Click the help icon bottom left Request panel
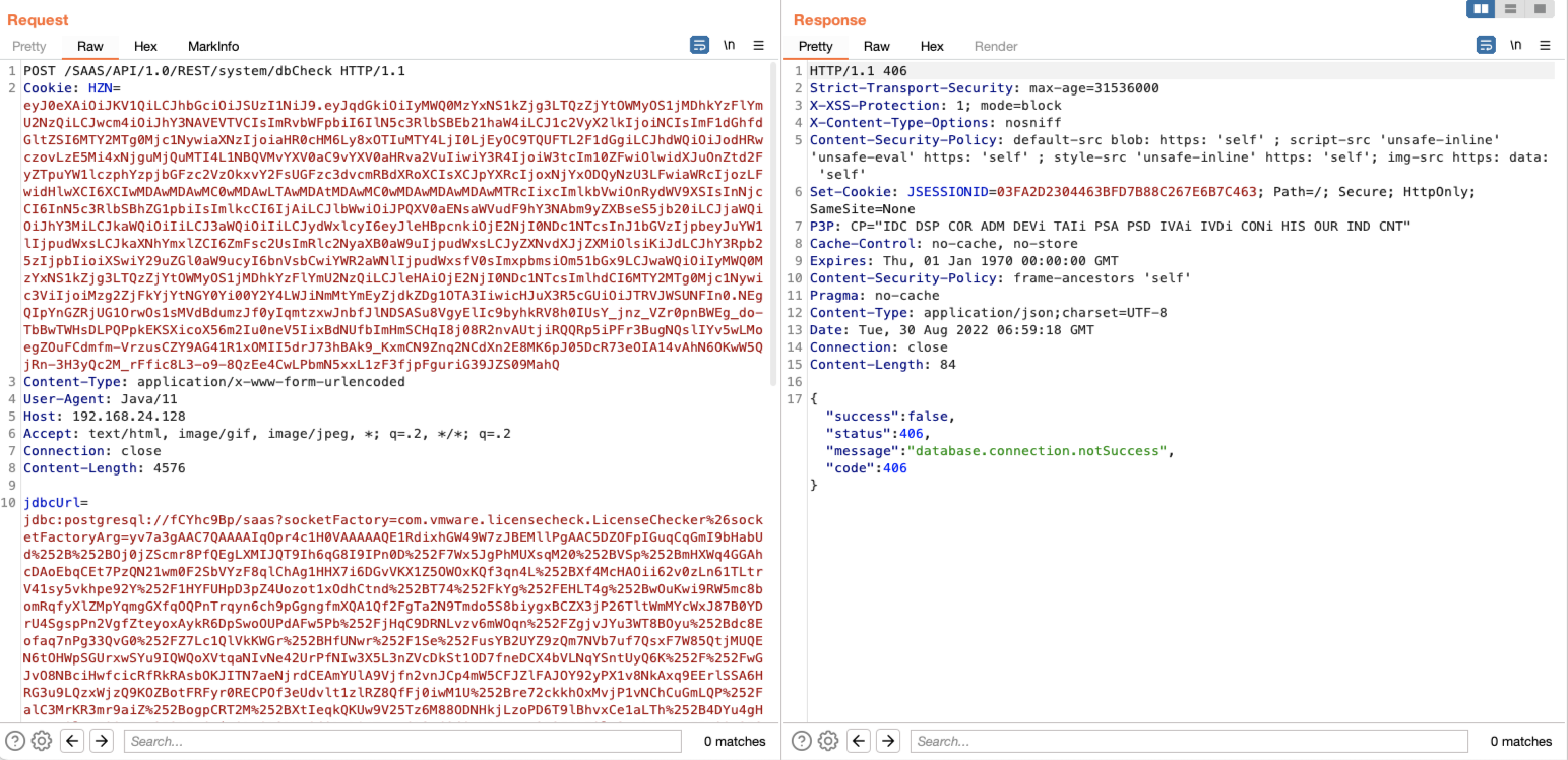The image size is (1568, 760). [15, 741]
++++
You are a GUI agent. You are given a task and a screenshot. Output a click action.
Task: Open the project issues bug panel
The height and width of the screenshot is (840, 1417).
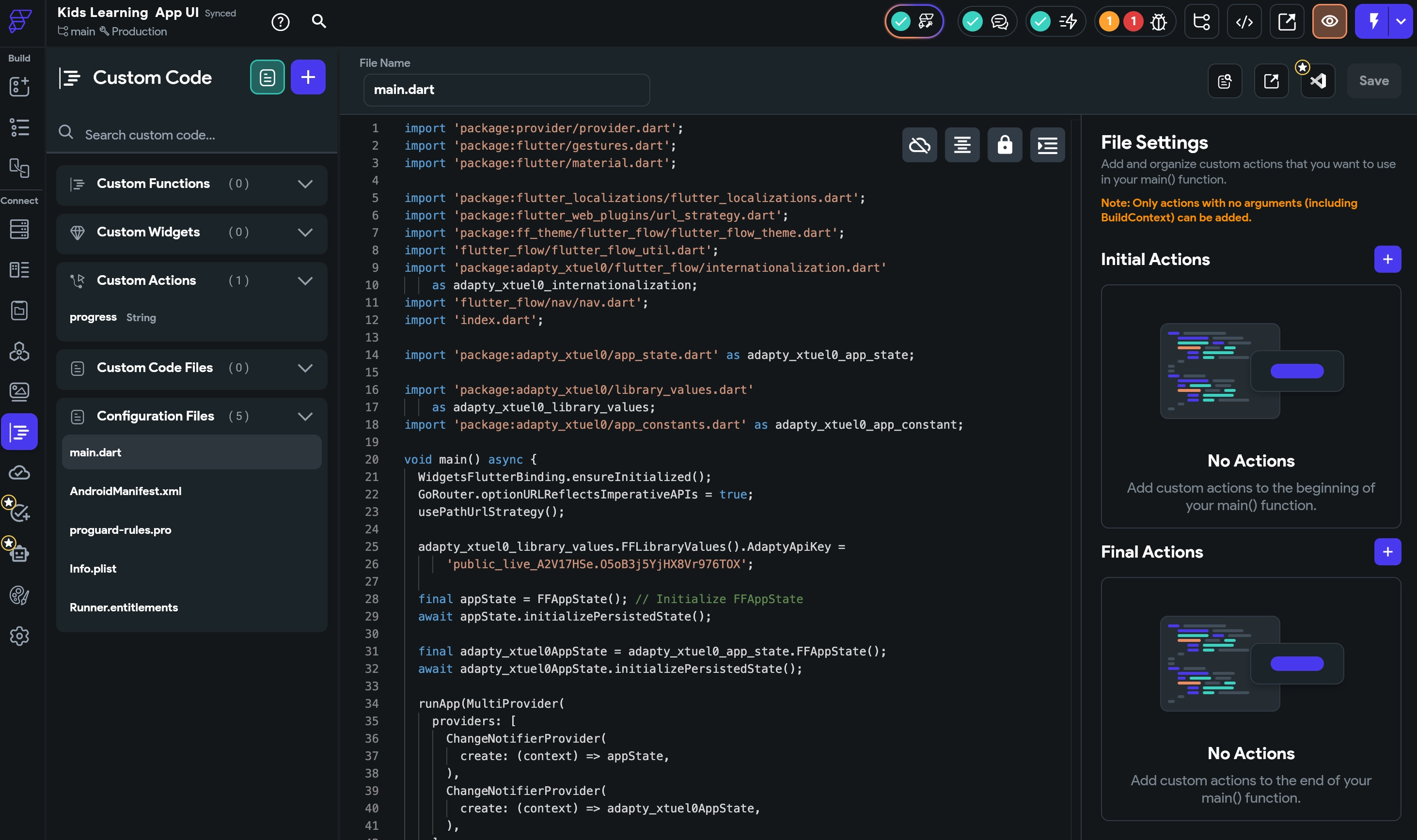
++++
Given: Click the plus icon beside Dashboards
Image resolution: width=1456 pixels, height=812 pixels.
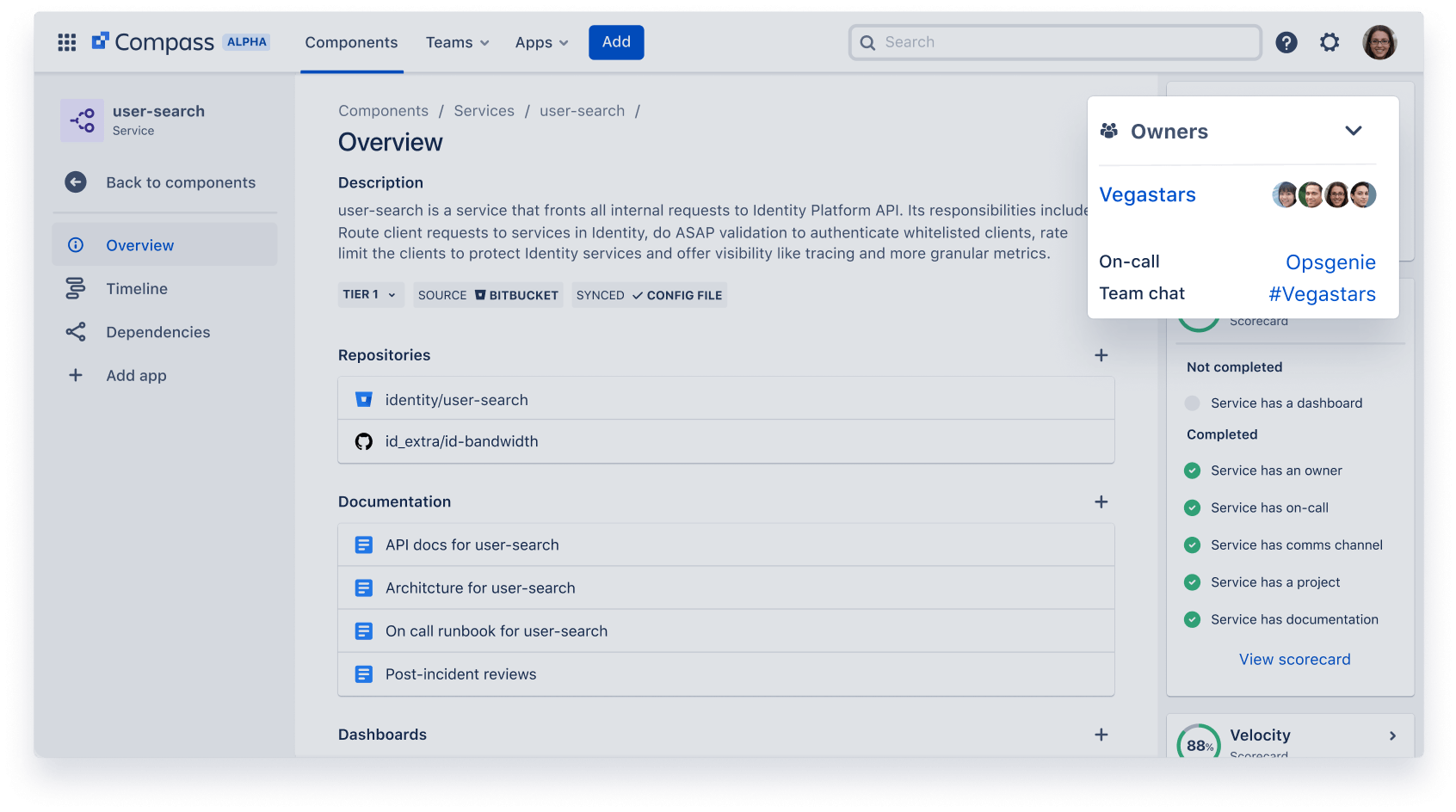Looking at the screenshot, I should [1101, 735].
++++
Stated problem. Please pull out every line in the listing above that contains the string "icon", treating uppercase and lowercase as different.

Expected answer.
Click the help icon bottom left Request panel
Given: Click the plus icon beside Dashboards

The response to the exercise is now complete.